Depuis l'été 2010, les médias balkaniques abordent la question de la partition du Kosovo ou de l'autonomisation du Nord du Kosovo non en tant que potentielle solution, mais comme un enjeu concret dans les discussions entre les deux principales communautés, serbe et albanaise. En effet, Dukagjin Gorani, conseiller du Premier ministre Thaçi, a déclaré fin juillet 2010 que le gouvernement de Pristina était prêt à proposer une forme d'autonomie territoriale pour le Nord du Kosovo, principalement peuplé de Serbes. Cette proposition n'est pas sans rappeler le statut du Kosovo dans l'ex-Yougoslavie : en 1974, par la nouvelle constitution yougoslave, Tito accorda le statut de provinces autonomes au Kosovo et à la Voïvodine. Ce statut leur donnait le droit à un gouvernement local, mais ne leur permettait pas d'accéder au droit à l'indépendance, contrairement aux 6 Républiques - Slovénie, Croatie, Bosnie-Herzégovine, Serbie, Monténégro et Macédoine - qui formaient la Yougoslavie. De plus, ce statut les soumettait à la République de Serbie dont le gouvernement pouvait décider, en levant l'état d'urgence (ce que fit Slobodan Milosevic), de suspendre l'autonomie. Avant l'auto-proclamation d'indépendance, les Albanais du Kosovo refusaient de revenir à ce type de statut, ayant conscience de la fragilité de l'autonomie. La solution proposée aux Serbes du Nord du Kosovo n'est pour l'instant qu'une proposition, mais elle traduit la poursuite du processus de "balkanisation", c'est-à-dire de morcellement des Etats, qui a commencé dans la région balkanique le 25 juin 1991, avec les proclamations d'indépendance de la Slovénie et de la Croatie (voir le billet "De la création au démembrement de la Yougoslavie").
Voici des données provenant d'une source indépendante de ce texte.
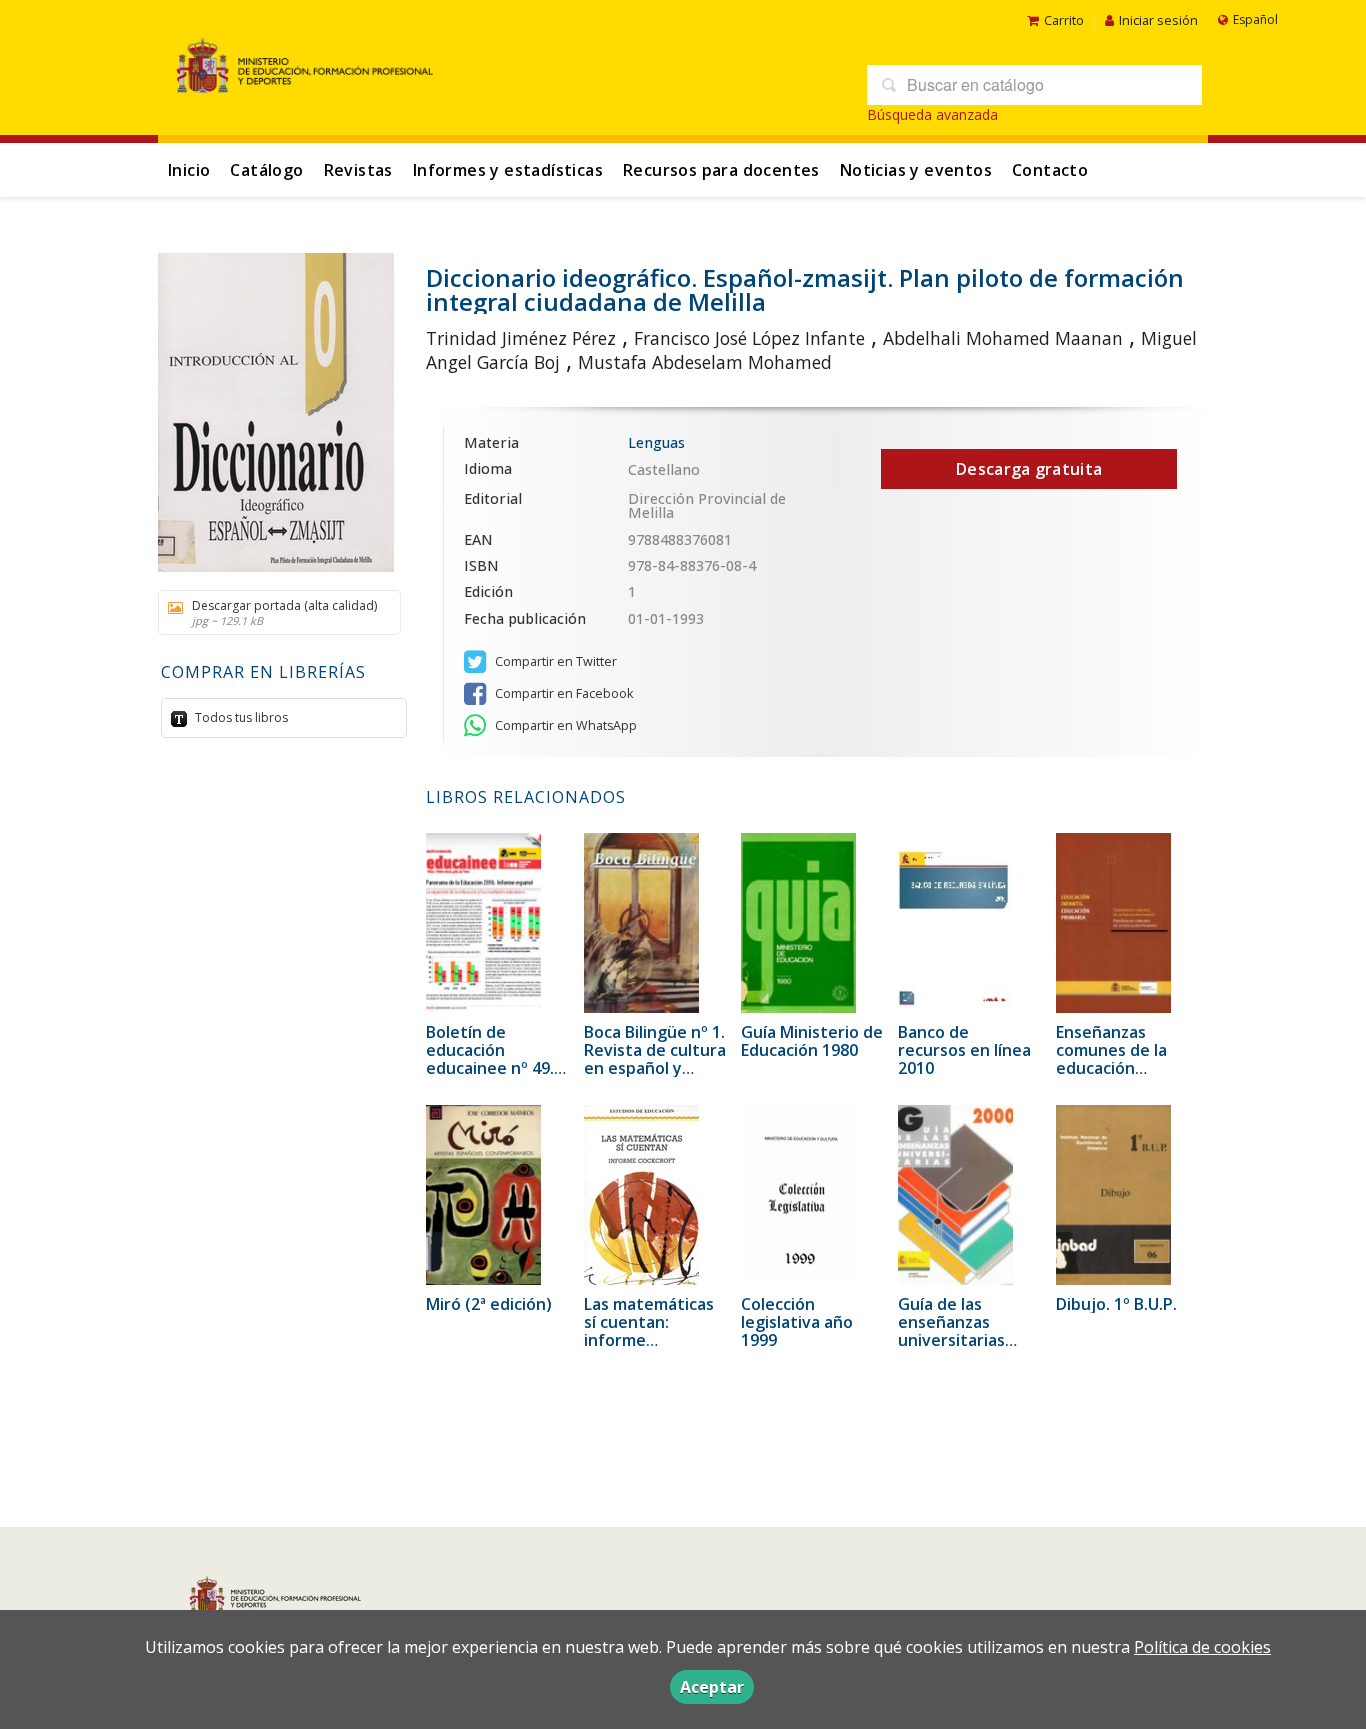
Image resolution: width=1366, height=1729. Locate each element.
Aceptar (712, 1687)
Dans ce contexte, la résolution 1244 (qui a été instaurée à la suite de la guerre du Kosovo de 1999, et prévoyait de prendre fin avec le "statut final" pour le Kosovo) qui légitime la présence de l'UNMIK (force policière de la communauté internationale au Kosovo) et de la KFOR (force militaire) est remise en cause aujourd'hui (au moins pour la composante UNMIK) : les Etats reconnaissant le Kosovo comme un Etat indépendant doivent-ils rester au Kosovo sous l'égide de cette résolution ? La résolution 1244 prendra certainement fin dans les prochains mois, et devra laisser place à une autre forme d'intervention, dans la mesure où, pour l'heure, la présence de la communauté internationale, notamment la composante militaire, reste une nécessité pour assurer la protection des populations qui vivent en situation de minorités ("petits peuples" et "enclavés"). La stabilité du Kosovo reste très fragile, d'autant que les extrémistes des différentes communautés restent très attentifs à chaque décision, que les habitants se sentent pour certains en totale insécurité, et que l'économie du Kosovo peine à se développer.